[[ Task data, beginning ]]

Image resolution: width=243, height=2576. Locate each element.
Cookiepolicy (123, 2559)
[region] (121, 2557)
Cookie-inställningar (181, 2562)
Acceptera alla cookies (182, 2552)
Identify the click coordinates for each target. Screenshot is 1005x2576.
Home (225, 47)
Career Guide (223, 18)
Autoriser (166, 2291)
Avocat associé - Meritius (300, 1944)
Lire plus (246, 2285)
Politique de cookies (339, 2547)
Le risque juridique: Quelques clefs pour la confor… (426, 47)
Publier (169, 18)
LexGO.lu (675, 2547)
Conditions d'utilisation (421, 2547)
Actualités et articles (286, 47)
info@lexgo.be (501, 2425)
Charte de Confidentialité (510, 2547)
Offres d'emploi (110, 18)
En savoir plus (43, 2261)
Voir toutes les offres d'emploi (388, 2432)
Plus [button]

[[ Task data, end ]]

* Task to complete *
Write out the data a second time, exactly the same.

* Answer to this exercise *
Image resolution: width=243, height=2576. Locate each element.
Cookiepolicy (123, 2559)
[region] (121, 2557)
Cookie-inställningar (181, 2562)
Acceptera alla cookies (182, 2552)
Identify the click coordinates for each target. Screenshot is 1005x2576.
Home (225, 47)
Career Guide (223, 18)
Autoriser (166, 2291)
Avocat associé - Meritius (300, 1944)
Lire plus (246, 2285)
Politique de cookies (339, 2547)
Le risque juridique: Quelques clefs pour la confor… (426, 47)
Publier (169, 18)
LexGO.lu (675, 2547)
Conditions d'utilisation (421, 2547)
Actualités et articles (286, 47)
info@lexgo.be (501, 2425)
Charte de Confidentialité (510, 2547)
Offres d'emploi (110, 18)
En savoir plus (43, 2261)
Voir toutes les offres d'emploi (388, 2432)
Plus [button]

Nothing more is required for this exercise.